The Act also allows whistleblowers from any country to be able to report money laundering violations anonymously and confidentially to the U.S. Department of Justice or Treasury.

This law is likely to significantly increase the number of violations reported and the number of possible fines and enforcement actions levied against organizations not complying with the AML laws.


Congress agreed to include the Anti-Money Laundering Whistleblower Improvement Act as part of the Consolidated Appropriations Act of 2023 (a.k.a. Omnibus Act).

Prior to new bill, persons with relevant information were not guaranteed to receive an award and, thus, not likely to file a whistleblower report, according to the Wall Street Journal. Furthermore, lawyers were declining cases brought by potential whistleblowers due to the uncertainty of the financial reward, as well as delays with the process. The new legislation incentivizes lawyers to accept whistleblower cases; the Department of Treasury will have a fund to pay whistleblowers for information that leads to enforcement and collections of fines.

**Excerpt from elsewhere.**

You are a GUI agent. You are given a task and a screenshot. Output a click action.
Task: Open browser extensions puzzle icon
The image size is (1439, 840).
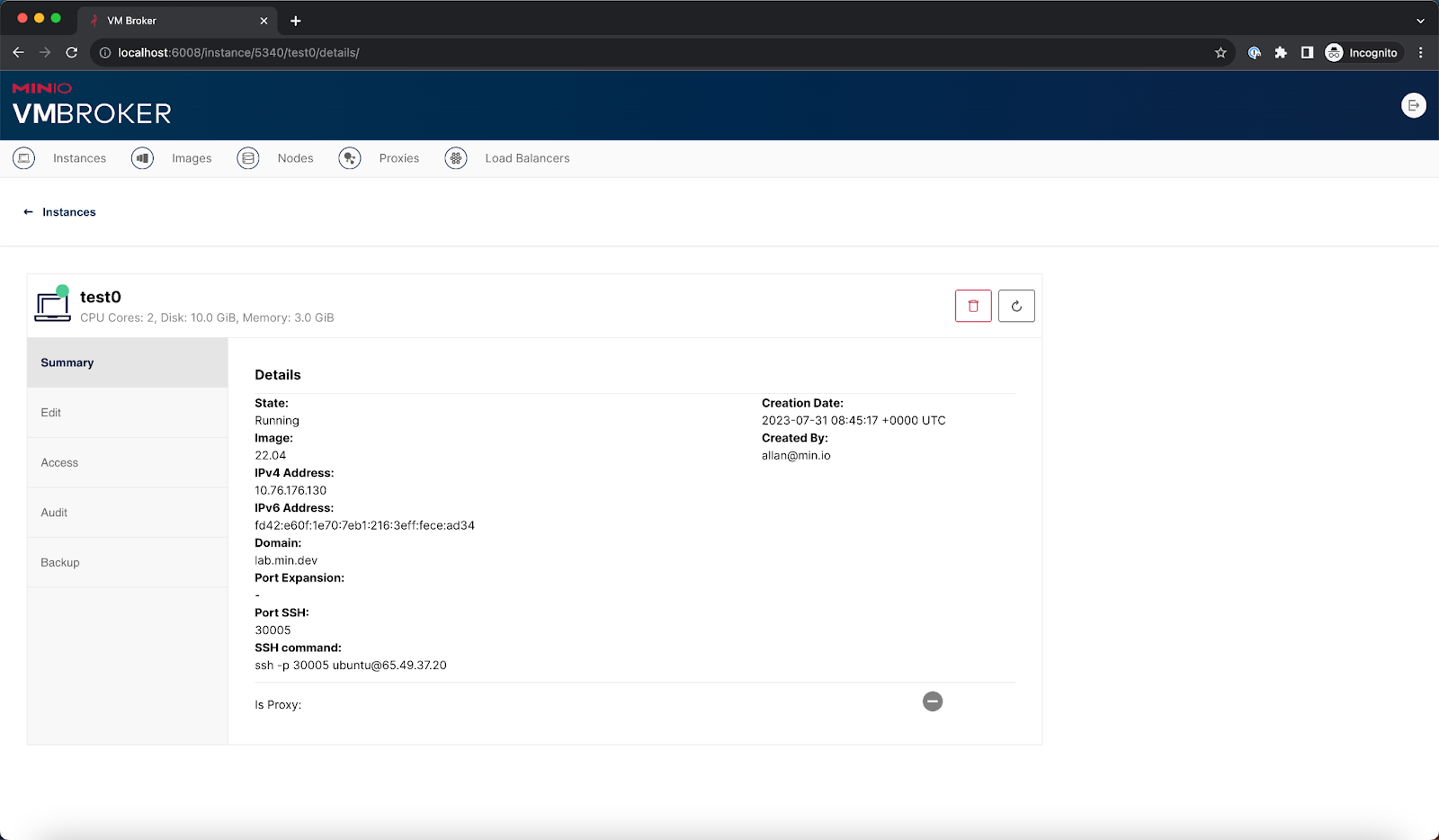(x=1281, y=53)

In considering awards to whistleblowers, the Treasury may consider certain factors including but not limited to (per current law, 31 U.S.C. Section 5323(c)(1)):

  • The significance of the information provided by the AML whistleblower
  • The degree of assistance provided by the whistleblower or their legal representative in a covered judicial or administrative action
  • The programmatic interest of the Department of Treasury in deterring violations
  • Other relevant factors that the SEC employs to determine SEC Whistleblower awards

Key Features of the AML Whistleblower Improvement Act

The following are important features related to the Anti-Money Laundering Improvement Act:

  • Qualified whistleblowers will be entitled to an award of “not less than 10%” and up to 30% of the fine imposed.
  • The Act incorporates the Dodd-Frank Act’s confidentiality and reward provisions, according to Reuters. Whistleblowers can report sanction violations anonymously and confidentially.
  • The Act also protects whistleblowers from retaliation.
  • Fines paid by the offenders are used to pay whistleblowers.
  • Whistleblowers must voluntarily provide information about violations.
  • The Act applies to residents in any country.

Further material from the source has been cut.